Großformatige Holzschnitte von Hans Sieverding in der Kunsthalle

Großformatige Holzschnitte von Hans Sieverding wurden vom 24. Februar bis 14. April 2002 im Foyer der Kunsthalle Dominikanerkirche unter dem Titel "ET IN ARKADIA EGO" gezeigt.

Der Künstler bezieht sich in seinen Werkzyklen auf die Literaturgeschichte. Schriften von Ovid, Vergil, Theokrit und vielen anderen Literaten sind ihm Inspirationsquelle für neue Bildserien. Arkadien galt Literaten und Künstlern seit der Antike als Inbegriff der Ideallandschaft, in der die Menschen in Eintracht mit Fauna und Flora leben. Schon früh zeigte sich eine enge Verbindung des Arkadien-Sujets zum biblischen Paradies. Mit dem Mythos von Arkadien waren die Vorstellungen eines Zustandes des Friedens und des Heils verbunden.

Der römische Dichter Vergil (70 bis 19. v. Chr.) suchte in seiner lyrischen Dichtung unter dem Eindruck der Krise des römischen Reiches nach einem Halte- und Wendepunkt. Sein Arkadien, das zwar noch einem mythischen Weltbild verhaftet war, stellte zugleich eine polemische Zeit- und Gesellschaftskritik dar.

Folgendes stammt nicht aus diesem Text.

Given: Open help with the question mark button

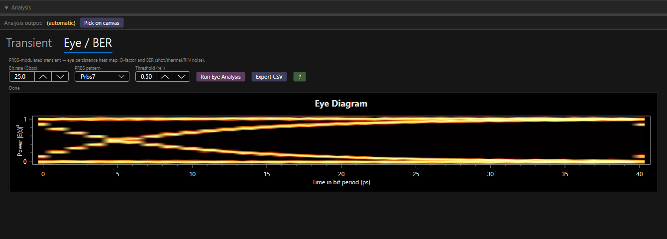Looking at the screenshot, I should pyautogui.click(x=300, y=77).
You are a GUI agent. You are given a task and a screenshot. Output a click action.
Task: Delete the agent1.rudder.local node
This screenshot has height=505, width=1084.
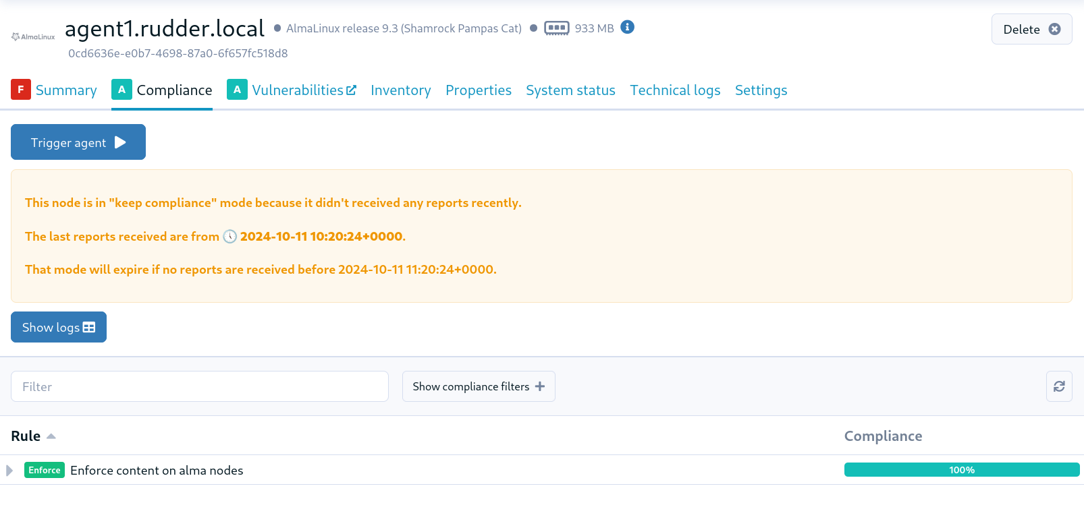[x=1031, y=29]
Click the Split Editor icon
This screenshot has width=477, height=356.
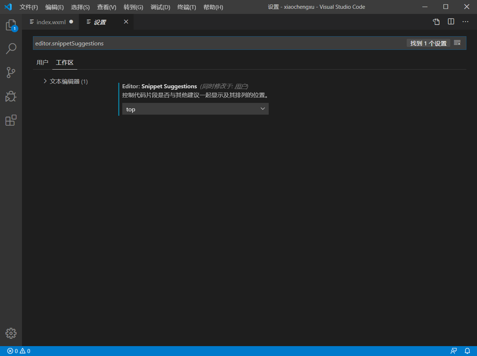pos(451,22)
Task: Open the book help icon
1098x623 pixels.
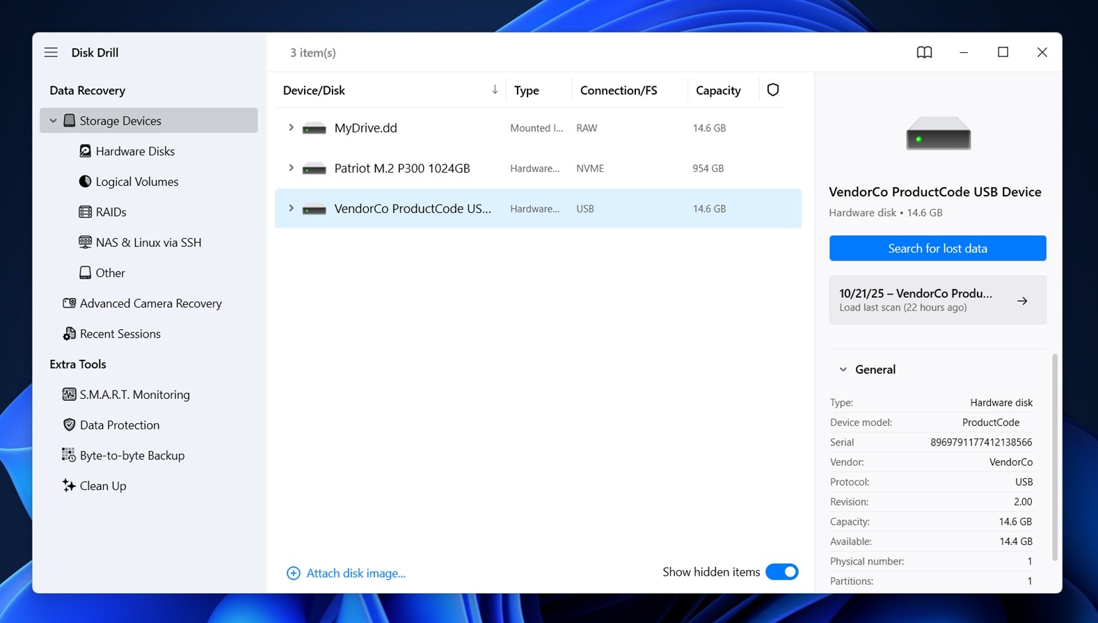Action: [x=924, y=52]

Hans Sieverding bezieht sich mit seinem Ausstellungstitel auf zwei Gemälde Poussins ("Die Hirten Arkadiens", um 1630) und stellt sich somit auch in die Bildtradition des Arkadien-Sujets. Dabei führt er aus kulturgeschichtlicher Perspektive heraus die Notwendigkeit vor Augen, sich mit der Gesellschaft, der Natur und dem Fortschritt auseinander zu setzen.

Sieverding hat seinen Zyklus "ET IN ARKADIA EGO" in drei inhaltlich zusammenhängende Sequenzen gegliedert. Die Sequenz I, bestehend aus zwölf Holzschnitten, nimmt auf die antiken Paradiesvorstellungen vor dem Hintergrund der Dichtung von Polybius, Theokrit und Vergil Bezug. In den 19 Holzschnitten der Sequenz II werden hingegen die Verhältnisse der Gegenwart angesprochen. In pointierten Hell-Dunkel-Kontrasten sind die negativen und positiven Aspekte des technisch-wissenschaftlichen Fortschritts oder die gegenwärtigen ökologischen Bedingungen und gesellschaftlichen Verhältnisse einander gegenübergestellt.

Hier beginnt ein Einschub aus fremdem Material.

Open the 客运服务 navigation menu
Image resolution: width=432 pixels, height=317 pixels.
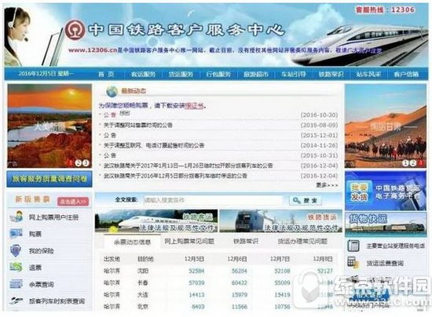[143, 74]
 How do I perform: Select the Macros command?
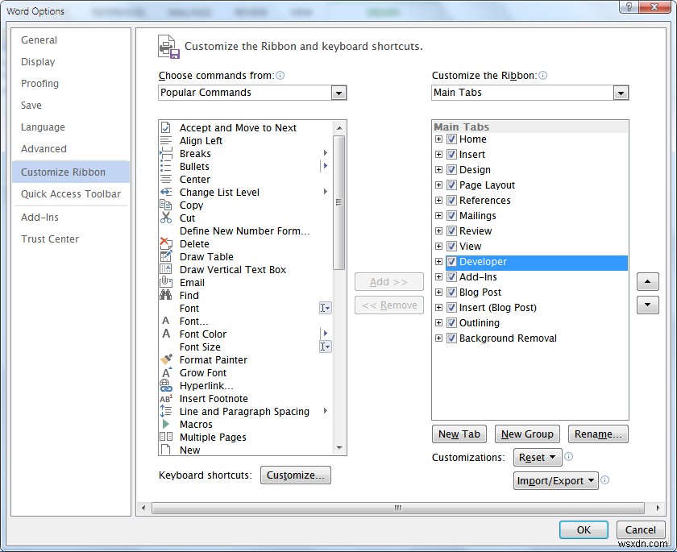pos(196,424)
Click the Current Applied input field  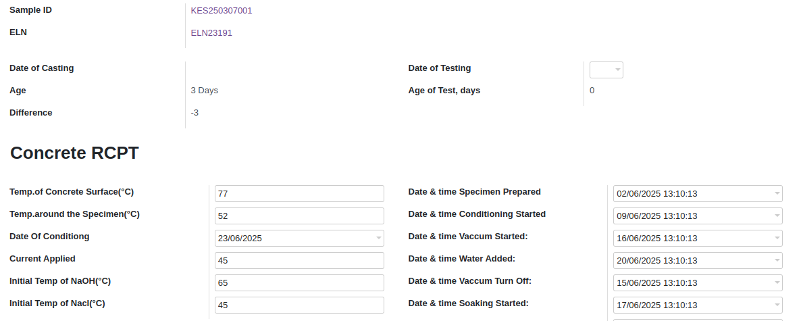[299, 261]
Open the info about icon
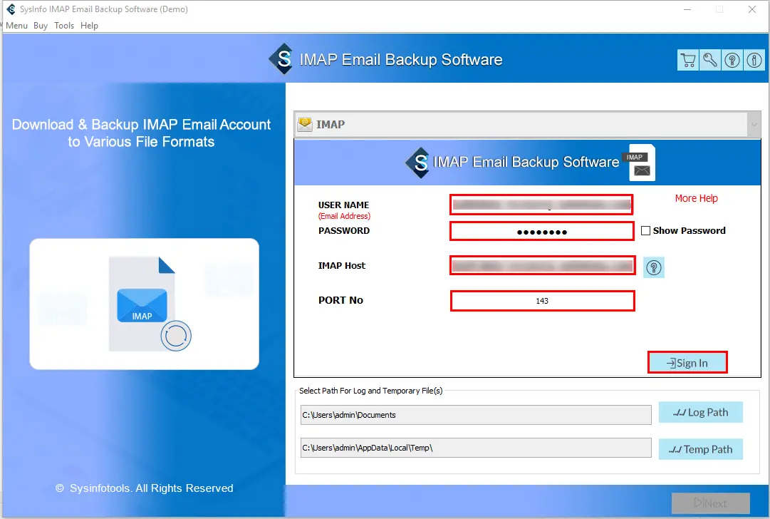Viewport: 770px width, 519px height. coord(754,61)
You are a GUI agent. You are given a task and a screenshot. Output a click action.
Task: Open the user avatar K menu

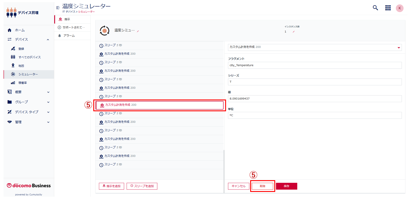[399, 8]
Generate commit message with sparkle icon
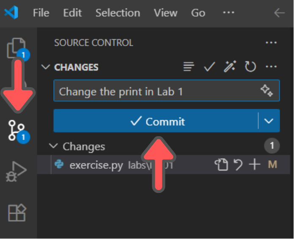294x239 pixels. [x=267, y=91]
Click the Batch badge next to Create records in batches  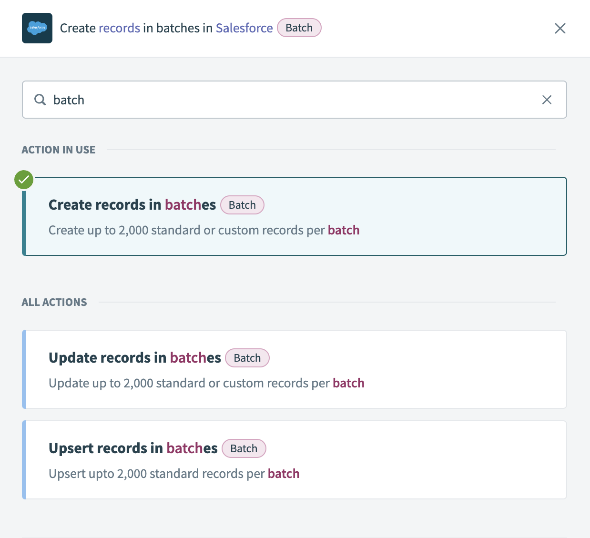(242, 205)
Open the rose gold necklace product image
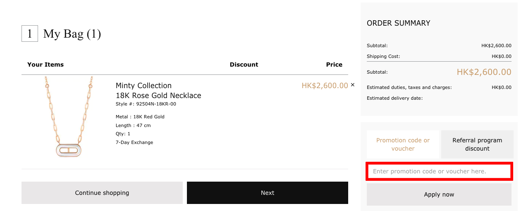The width and height of the screenshot is (526, 211). coord(69,117)
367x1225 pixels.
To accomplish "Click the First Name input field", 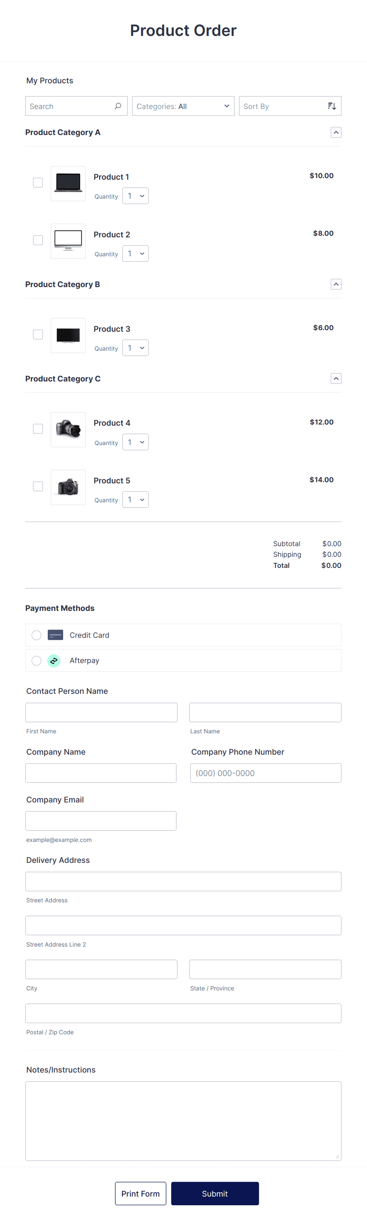I will [x=101, y=712].
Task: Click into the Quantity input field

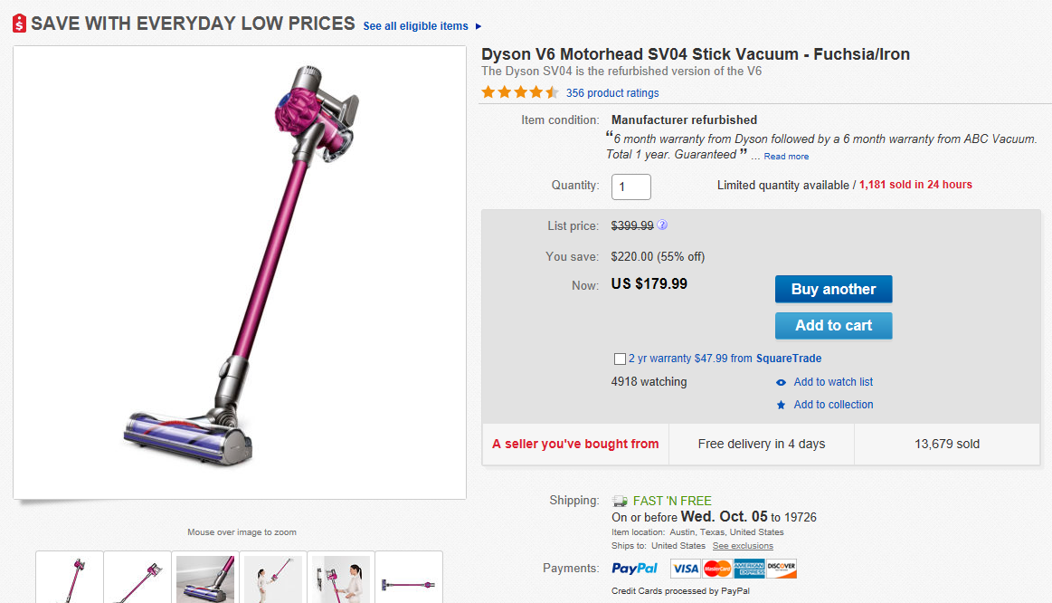Action: point(631,187)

Die aus drei Arbeiten bestehenden Sequenz III ist eine optimistische, aber auch trotzige Arkadienvision. In ihr kommt die Forderung nach einer tiefgreifenden Veränderung des wissenschaftlichen Denkens und der gesellschaftlichen, politischen, wirtschaftlichen und technischen Verhältnisse im Hinblick auf eine humane Vernunft und Zukunft zum Ausdruck.

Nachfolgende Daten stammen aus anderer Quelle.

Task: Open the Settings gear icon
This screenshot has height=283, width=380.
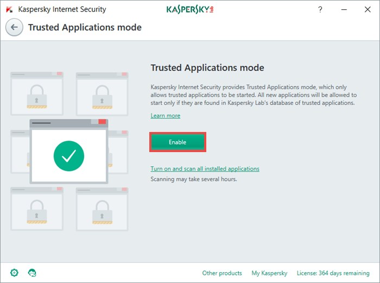Action: [x=14, y=273]
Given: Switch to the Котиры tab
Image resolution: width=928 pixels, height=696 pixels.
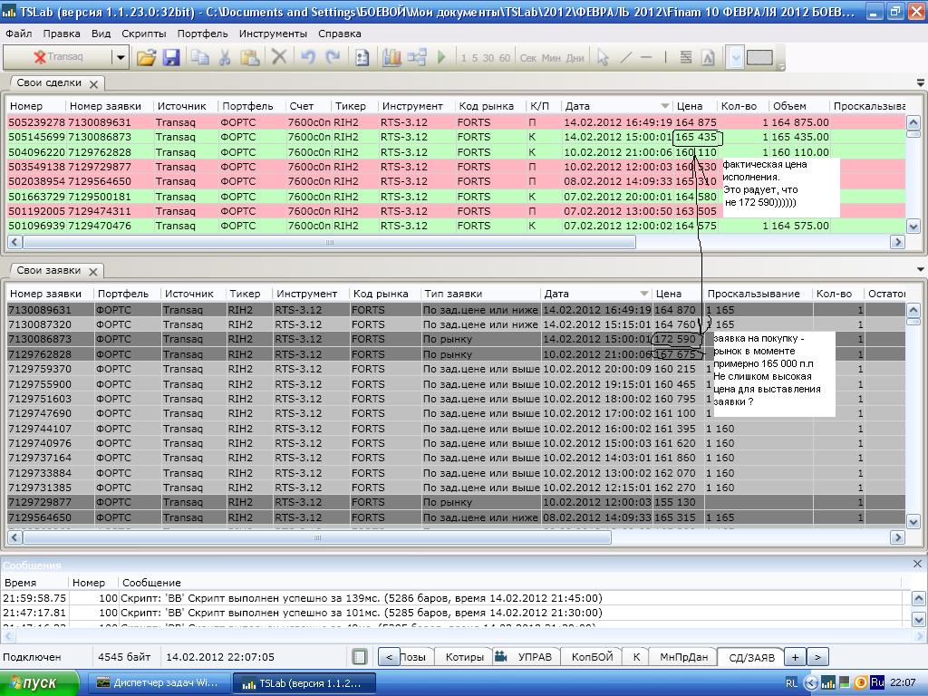Looking at the screenshot, I should pyautogui.click(x=464, y=657).
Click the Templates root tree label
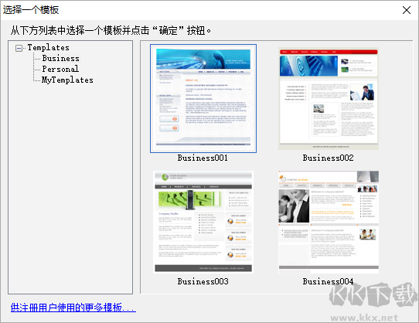Image resolution: width=419 pixels, height=323 pixels. [49, 48]
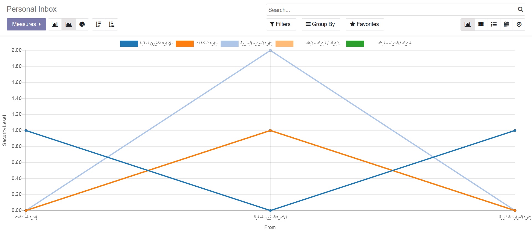Switch to bar chart mode
The width and height of the screenshot is (532, 231).
(x=55, y=24)
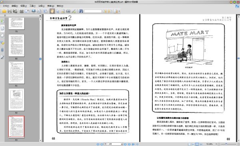The width and height of the screenshot is (240, 146).
Task: Open the page number dropdown
Action: (x=122, y=144)

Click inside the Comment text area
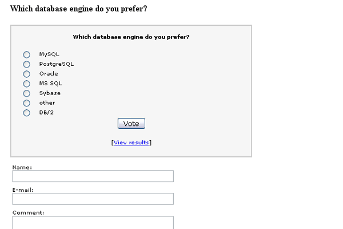93,222
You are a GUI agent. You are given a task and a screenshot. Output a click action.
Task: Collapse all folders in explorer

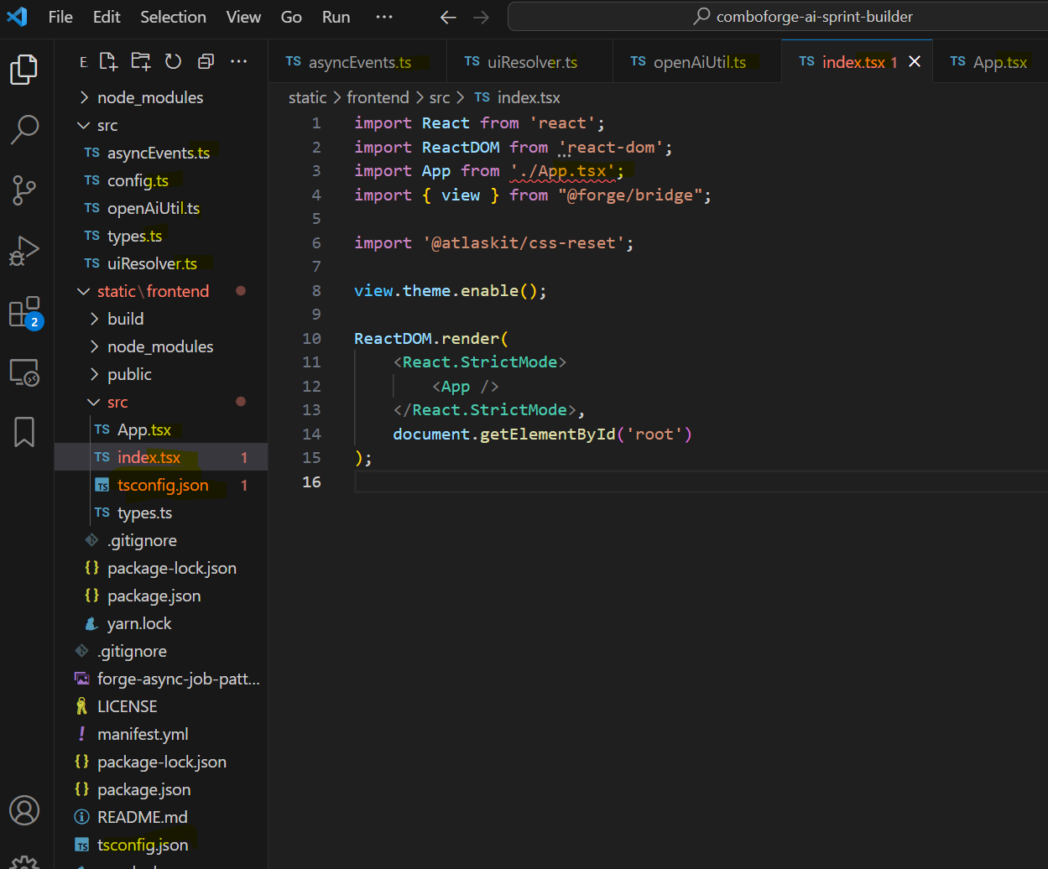point(206,61)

Hans Sieverding, 1937 in Wenstrup, Kreis Vechta, geboren, zeigte seine Arbeiten seit 1977 in zahlreichen Ausstellungen in Belgien, Deutschland, Frankreich, Luxemburg, Niederlande, Schweiz und USA. Seine Ausbildung absolvierte er von 1970 bis 1976 bei dem Duisburger Maler Wilhelm Wiacker. Sieverding ist Mitglied des Westdeutschen Künstlerbundes und der Darmstädter Sezession. Er lebt im Odenwald.